A advogada ria, imaginando que Bento Cachorrão aparecesse uma ou duas vezes ao semestre para desenrolar algum processo complicado. Maringá ficava quase a trezentos quilômetros. Percorreria trezentos quilômetros para andar de bermudinhas?



- Aí, eu não me controlei. Cheguei perto dele, mas quando eu ia dar uma beliscada naquele bumbunzinho, um amigo dele se aproximou e fiquei com vergonha. Um homem daquele... De noite, quando fui dormir, tive cada sonho que nem posso contar, confidenciava a escrevente, baixando o tom de voz para esconder a informação e estabelecer grau de intimidade com a advogada que, atenta aos despachos, pensava em assuntos estranhos aos relatos eróticos.

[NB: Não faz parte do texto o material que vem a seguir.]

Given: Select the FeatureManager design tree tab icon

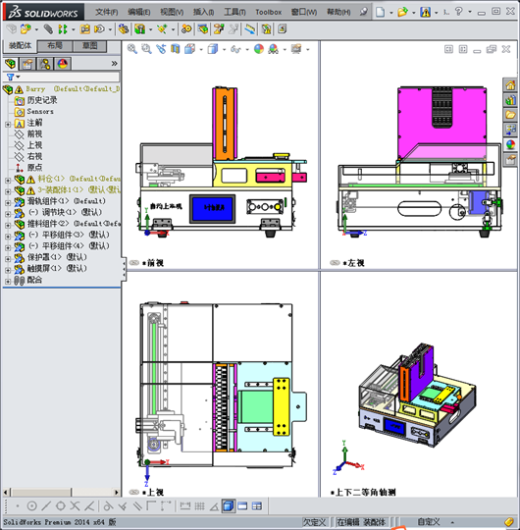Looking at the screenshot, I should pyautogui.click(x=10, y=64).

- Levo esses dois, pediu depois de guardar a agenda e verificar se a secretária tinha telefonado mais uma vez. Para não se mostrar indiferente, contasse um pouco mais.



- Então menina, esse Cachorrão é o homem dos meus sonhos. Outro dia imaginei que tínhamos viajado para Petrópolis. Ele me olhava, recitava uns poemas do Bocage, parava o carro... Outro sonho, me dava aulas de natação. A gente alongava, caminhava em volta da piscina para aquecer, pulava e tchibum! Já estou ficando com calor só de pensar...



- Mas, interrompeu a advogada, de que Cachorrão você está falando? Do advogado de Maringá?



- Advogado de Maringá? Aquele traste, danoso e medonho? Imagina! Eu estou falando daquele metro e oitenta de maravilha que é o Cachorrão, professor de natação da Escola Sete Quedas. Aquilo é homem! Homem para mais de metro!



- Ah, sim, confirmou a advogada. Esse Cachorrão, professor de natação da Sete Quedas eu conheço.



- Ele não é demais? Não dá vontade de sair rolando com ele pela grama?



- Se dá, finalizou a advogada, assinando o documento de retirada dos processos, correndo o zíper da bolsa e voltando os olhos para a escrevente: - Faço isso todo dia. Esse Cachorrão é meu marido!



*Publicado originalmente na coluna Ficções, no Caderno Tem!, do Oeste Notícias (Presidente Prudente – SP) de 12 de novembro de 2010.